While many of these exception bills are intended to mitigate the harm caused by abortion bans, their passage does not ensure greater access to care and, at times, can cause additional harm. For example, a law enacted in Kentucky redefined exceptions to the state’s abortion ban with a list of specific medical situations in which a physician can provide care, rather than leaving such designations up to the physician’s clinical judgment, as had previously been the case. In doing so, the bill’s authors also removed mention of “abortion” in the section related to medical exceptions, both furthering abortion stigma and creating confusion about when abortion care is medically necessary.

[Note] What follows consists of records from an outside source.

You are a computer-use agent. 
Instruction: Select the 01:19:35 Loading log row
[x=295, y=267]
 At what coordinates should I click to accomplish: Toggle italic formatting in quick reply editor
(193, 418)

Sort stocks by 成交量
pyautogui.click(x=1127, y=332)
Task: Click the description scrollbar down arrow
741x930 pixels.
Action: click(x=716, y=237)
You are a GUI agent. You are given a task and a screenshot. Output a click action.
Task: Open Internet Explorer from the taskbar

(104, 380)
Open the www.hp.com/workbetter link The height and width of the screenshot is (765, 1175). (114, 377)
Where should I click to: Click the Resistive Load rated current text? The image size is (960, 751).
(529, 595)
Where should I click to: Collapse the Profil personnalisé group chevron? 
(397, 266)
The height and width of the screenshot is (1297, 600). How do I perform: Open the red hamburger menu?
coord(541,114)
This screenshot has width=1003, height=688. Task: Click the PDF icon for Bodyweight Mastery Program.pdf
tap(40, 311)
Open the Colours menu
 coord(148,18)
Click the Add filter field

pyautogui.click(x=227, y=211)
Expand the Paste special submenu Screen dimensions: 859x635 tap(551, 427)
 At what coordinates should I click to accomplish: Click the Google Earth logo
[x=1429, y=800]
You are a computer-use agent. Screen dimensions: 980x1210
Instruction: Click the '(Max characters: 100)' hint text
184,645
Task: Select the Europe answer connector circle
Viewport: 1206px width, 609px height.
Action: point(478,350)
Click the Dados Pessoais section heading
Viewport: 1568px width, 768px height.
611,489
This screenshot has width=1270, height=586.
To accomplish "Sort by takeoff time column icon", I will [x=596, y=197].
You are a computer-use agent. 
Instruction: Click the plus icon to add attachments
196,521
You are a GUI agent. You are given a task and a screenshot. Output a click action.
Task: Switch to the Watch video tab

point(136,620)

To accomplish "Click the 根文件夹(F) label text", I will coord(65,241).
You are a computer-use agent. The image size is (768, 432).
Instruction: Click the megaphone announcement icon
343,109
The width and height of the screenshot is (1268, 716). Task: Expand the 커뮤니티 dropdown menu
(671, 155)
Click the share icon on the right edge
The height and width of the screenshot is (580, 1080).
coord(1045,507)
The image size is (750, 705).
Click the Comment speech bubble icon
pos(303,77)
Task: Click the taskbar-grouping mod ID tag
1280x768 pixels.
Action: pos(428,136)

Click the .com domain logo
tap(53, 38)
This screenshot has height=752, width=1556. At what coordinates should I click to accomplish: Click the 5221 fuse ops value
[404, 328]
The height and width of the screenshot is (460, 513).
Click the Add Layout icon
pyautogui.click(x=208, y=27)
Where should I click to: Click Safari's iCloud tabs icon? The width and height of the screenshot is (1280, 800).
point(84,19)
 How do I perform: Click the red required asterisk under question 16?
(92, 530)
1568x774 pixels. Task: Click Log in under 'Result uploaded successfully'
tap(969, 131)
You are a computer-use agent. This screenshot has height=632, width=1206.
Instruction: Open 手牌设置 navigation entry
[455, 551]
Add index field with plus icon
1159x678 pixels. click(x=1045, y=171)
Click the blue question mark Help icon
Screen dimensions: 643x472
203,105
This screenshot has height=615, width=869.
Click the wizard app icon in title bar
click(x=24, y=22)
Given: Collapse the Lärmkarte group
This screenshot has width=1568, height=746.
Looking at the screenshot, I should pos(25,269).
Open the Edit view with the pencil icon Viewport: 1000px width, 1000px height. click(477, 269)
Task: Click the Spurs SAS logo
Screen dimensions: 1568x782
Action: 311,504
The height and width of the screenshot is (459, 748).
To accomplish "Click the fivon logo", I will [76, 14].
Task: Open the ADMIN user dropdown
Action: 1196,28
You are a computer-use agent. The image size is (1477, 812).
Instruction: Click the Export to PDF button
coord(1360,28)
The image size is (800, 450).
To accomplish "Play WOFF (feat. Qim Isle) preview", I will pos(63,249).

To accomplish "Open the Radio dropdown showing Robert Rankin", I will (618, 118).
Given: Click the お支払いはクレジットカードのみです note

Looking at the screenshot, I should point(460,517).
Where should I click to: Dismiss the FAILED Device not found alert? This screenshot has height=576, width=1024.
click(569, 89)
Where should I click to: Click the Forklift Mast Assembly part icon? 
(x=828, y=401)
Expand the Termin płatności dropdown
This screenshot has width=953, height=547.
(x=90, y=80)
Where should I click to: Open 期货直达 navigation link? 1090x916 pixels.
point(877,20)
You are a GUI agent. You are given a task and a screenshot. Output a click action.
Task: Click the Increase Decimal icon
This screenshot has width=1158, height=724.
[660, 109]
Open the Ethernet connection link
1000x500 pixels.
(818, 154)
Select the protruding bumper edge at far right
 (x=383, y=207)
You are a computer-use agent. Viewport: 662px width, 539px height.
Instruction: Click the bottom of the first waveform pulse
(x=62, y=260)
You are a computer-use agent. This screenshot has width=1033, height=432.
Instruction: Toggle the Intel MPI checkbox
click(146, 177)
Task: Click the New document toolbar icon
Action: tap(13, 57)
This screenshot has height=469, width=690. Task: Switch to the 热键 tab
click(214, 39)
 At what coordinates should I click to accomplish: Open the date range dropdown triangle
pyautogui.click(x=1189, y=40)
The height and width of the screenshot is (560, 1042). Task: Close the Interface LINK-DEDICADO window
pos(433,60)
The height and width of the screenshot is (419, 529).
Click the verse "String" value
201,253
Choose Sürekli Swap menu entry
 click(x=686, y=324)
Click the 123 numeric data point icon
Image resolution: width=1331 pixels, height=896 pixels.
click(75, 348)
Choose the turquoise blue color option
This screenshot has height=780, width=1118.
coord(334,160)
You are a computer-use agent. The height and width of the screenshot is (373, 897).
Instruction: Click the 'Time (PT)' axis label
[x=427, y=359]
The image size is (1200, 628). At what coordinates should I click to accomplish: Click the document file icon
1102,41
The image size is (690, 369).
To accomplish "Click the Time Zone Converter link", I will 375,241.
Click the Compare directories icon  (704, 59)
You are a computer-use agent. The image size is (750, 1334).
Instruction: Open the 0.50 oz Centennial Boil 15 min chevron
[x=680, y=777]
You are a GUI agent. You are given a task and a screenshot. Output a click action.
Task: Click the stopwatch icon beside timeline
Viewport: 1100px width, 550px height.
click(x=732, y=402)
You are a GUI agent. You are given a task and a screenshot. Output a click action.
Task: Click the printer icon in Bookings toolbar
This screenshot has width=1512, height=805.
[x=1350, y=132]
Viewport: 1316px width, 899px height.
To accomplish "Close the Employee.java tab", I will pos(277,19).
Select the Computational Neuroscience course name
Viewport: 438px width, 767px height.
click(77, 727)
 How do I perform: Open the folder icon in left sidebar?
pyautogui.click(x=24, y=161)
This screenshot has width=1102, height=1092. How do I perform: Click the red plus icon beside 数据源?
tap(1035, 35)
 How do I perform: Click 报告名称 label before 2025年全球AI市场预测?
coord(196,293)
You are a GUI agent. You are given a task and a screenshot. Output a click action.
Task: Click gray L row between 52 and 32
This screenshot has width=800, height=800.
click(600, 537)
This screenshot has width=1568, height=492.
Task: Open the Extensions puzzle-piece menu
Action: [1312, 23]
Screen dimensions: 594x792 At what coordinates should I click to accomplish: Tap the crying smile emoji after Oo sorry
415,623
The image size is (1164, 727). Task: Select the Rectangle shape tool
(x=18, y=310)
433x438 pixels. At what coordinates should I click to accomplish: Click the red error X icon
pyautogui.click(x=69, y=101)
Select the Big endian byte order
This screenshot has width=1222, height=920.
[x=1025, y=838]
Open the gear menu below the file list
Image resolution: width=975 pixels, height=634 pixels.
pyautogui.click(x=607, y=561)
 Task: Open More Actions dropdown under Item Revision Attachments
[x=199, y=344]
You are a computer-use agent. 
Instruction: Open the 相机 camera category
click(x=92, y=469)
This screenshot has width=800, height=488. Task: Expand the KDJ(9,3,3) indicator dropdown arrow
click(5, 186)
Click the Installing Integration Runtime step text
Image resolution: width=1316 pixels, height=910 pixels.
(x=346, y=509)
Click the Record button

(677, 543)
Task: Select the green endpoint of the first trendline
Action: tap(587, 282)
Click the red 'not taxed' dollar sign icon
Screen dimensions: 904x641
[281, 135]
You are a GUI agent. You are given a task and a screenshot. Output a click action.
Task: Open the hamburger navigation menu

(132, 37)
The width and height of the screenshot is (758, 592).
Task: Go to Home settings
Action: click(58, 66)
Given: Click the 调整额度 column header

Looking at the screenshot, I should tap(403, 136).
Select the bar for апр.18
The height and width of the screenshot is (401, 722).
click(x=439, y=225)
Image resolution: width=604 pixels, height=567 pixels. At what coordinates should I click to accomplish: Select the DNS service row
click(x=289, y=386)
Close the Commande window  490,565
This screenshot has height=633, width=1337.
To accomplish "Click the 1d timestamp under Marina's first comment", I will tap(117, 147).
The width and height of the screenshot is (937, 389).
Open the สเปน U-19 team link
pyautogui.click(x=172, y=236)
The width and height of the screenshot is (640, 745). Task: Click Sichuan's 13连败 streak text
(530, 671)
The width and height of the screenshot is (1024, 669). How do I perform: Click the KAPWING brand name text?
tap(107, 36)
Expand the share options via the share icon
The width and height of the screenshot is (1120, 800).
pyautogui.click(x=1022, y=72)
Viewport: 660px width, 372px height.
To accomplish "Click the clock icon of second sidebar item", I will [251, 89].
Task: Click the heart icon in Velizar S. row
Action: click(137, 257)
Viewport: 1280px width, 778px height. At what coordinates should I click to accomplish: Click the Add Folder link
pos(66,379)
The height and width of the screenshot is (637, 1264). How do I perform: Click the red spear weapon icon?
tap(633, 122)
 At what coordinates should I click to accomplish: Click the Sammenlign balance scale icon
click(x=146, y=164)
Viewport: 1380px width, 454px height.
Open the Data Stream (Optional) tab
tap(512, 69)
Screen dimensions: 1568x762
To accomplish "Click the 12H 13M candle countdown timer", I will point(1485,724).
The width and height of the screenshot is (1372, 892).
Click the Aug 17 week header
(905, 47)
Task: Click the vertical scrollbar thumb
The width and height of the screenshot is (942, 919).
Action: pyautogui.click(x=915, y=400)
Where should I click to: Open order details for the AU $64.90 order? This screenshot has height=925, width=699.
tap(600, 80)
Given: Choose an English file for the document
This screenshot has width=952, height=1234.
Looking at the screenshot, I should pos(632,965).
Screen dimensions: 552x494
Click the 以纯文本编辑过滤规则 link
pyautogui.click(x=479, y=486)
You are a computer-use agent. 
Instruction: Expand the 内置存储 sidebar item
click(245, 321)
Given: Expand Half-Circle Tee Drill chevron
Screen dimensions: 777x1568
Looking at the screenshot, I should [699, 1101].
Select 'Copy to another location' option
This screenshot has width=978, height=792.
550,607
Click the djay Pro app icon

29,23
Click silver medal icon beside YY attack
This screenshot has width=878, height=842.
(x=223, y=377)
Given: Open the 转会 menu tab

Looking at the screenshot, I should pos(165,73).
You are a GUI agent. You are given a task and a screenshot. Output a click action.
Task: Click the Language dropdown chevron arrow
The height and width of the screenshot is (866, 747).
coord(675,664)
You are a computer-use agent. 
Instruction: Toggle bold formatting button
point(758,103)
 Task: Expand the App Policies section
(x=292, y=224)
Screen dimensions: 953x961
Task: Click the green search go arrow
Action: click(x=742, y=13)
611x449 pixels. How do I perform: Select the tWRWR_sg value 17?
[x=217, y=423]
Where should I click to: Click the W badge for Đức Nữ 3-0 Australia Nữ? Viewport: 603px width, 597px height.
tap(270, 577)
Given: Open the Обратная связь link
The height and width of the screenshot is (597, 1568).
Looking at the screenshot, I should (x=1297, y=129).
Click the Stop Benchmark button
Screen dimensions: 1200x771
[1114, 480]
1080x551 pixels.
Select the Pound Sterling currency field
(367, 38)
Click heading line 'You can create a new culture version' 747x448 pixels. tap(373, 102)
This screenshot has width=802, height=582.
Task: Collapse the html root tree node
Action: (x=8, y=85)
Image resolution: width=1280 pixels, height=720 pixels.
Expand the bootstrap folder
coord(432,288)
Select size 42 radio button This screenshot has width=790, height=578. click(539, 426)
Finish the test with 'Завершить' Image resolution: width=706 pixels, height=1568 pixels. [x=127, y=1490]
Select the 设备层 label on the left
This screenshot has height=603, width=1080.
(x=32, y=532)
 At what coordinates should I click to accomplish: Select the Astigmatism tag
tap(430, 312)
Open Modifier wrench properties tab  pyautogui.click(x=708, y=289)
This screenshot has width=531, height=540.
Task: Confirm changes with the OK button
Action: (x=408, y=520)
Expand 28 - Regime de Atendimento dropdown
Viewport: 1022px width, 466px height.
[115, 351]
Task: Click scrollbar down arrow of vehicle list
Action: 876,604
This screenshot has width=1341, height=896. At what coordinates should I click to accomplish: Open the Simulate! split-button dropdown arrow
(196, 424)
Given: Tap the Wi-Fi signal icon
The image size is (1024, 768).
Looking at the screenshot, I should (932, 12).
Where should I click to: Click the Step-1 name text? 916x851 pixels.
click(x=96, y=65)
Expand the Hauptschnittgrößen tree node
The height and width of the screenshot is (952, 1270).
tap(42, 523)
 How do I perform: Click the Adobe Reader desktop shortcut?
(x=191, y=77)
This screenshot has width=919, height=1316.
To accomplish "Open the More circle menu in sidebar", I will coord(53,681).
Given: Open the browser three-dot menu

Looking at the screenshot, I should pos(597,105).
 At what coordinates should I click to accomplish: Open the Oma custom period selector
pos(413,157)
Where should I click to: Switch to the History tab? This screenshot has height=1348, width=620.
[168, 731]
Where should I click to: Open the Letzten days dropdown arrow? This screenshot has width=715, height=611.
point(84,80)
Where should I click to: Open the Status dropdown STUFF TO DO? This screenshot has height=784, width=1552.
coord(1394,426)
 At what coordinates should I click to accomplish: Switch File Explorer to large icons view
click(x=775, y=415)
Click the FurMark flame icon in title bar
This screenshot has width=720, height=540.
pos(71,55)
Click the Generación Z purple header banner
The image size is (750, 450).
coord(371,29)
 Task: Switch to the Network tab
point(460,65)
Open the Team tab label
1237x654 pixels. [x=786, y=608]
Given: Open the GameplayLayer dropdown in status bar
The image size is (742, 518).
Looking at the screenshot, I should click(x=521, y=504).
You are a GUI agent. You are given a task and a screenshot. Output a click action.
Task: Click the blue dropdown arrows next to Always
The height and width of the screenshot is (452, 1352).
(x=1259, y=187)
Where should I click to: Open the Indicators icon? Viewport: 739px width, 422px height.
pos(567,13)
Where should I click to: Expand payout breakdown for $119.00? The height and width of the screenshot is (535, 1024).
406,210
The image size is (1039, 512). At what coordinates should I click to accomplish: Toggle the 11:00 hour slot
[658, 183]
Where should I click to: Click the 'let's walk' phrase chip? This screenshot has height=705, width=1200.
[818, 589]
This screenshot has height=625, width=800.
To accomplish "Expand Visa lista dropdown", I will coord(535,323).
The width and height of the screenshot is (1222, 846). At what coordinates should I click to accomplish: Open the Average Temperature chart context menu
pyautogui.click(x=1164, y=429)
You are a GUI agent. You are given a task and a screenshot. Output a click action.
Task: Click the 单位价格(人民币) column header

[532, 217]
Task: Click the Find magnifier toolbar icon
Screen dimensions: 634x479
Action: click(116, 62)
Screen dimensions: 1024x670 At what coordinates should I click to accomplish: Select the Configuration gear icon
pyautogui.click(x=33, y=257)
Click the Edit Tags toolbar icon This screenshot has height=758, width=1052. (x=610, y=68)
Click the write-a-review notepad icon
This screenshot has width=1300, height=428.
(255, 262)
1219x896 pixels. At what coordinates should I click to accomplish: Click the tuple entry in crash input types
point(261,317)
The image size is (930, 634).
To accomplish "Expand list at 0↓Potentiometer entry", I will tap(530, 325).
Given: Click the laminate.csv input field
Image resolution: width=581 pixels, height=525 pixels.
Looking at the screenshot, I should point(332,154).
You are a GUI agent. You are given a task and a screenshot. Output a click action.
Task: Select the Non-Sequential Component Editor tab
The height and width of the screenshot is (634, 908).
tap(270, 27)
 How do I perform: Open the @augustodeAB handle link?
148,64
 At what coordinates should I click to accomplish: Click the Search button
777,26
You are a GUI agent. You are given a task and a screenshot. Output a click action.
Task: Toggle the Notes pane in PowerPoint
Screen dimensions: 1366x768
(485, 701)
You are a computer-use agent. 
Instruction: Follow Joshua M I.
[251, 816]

In August, Texas enacted Senate Bill 31/House Bill 44, which purported to clarify exceptions to the state’s ban on abortion care. However, the new law was designed to revive the state’s 100-year-old abortion ban, which imposes criminal penalties not just on abortion providers but also on those who support abortion patients and (potentially) on patients themselves. Attorney General Ken Paxton had previously signaled his intention to use the more than 100-year-old law to prosecute abortion providers post-Dobbs. While the state legislature amended the bill before it was enacted—to insist that it not be construed to “affirm or reject the validity” of the 100-year-old ban—this language has done little to assure abortion providers, supporters and patients that they will be safe from liability.
Funding for anti-abortion centers and “alternatives to abortion” programs
In 2025, states continued their funding of anti-abortion centers, one means by which anti-abortion policymakers seek to reduce access to the remaining avenues of care. Anti-abortion centers (also called “crisis pregnancy centers”) aim to prevent pregnant people from obtaining abortion care and contraception by providing misleading and stigmatizing information about these services and about human development. Although they are usually not licensed medical facilities, these centers often pose as abortion clinics and target people with few financial resources by providing free but very limited services such as pregnancy tests and ultrasounds. Similarly, “alternatives to abortion” programs are state-run initiatives that offer (often inaccurate) information and time-limited services to pregnant people with the specified goal of dissuading them from seeking abortion care. Frequently, both anti-abortion centers and “alternatives to abortion” programs are designed to delay individuals’ receiving care, with the goal of pushing their pregnancies past gestational duration limits and rendering abortion care inaccessible. They also often collect extensive personal information about patients despite having few obligations to honor patient privacy laws, as they are typically not legitimate or certified health care providers.
In 2025, legislators in 16 states introduced 29 bills to grant or extend funding for anti-abortion centers, and 10 were enacted (Alabama, Florida, Louisiana, Missouri, Ohio, South Carolina, Texas, Utah and West Virginia). Of those, 6 states allocated amounts in the millions to anti-abortion centers or “alternatives to abortion” programs, including in Texas ($90 million to the “alternatives to abortion” program), Florida ($29.5 million to the “alternatives to abortion” program), and South Carolina ($2.4 million to anti-abortion centers). Additionally, Missouri allocated $12.4 million to the “alternatives to abortion” program, with $10 million of that coming from federal funding for Temporary Assistance for Needy Families (TANF).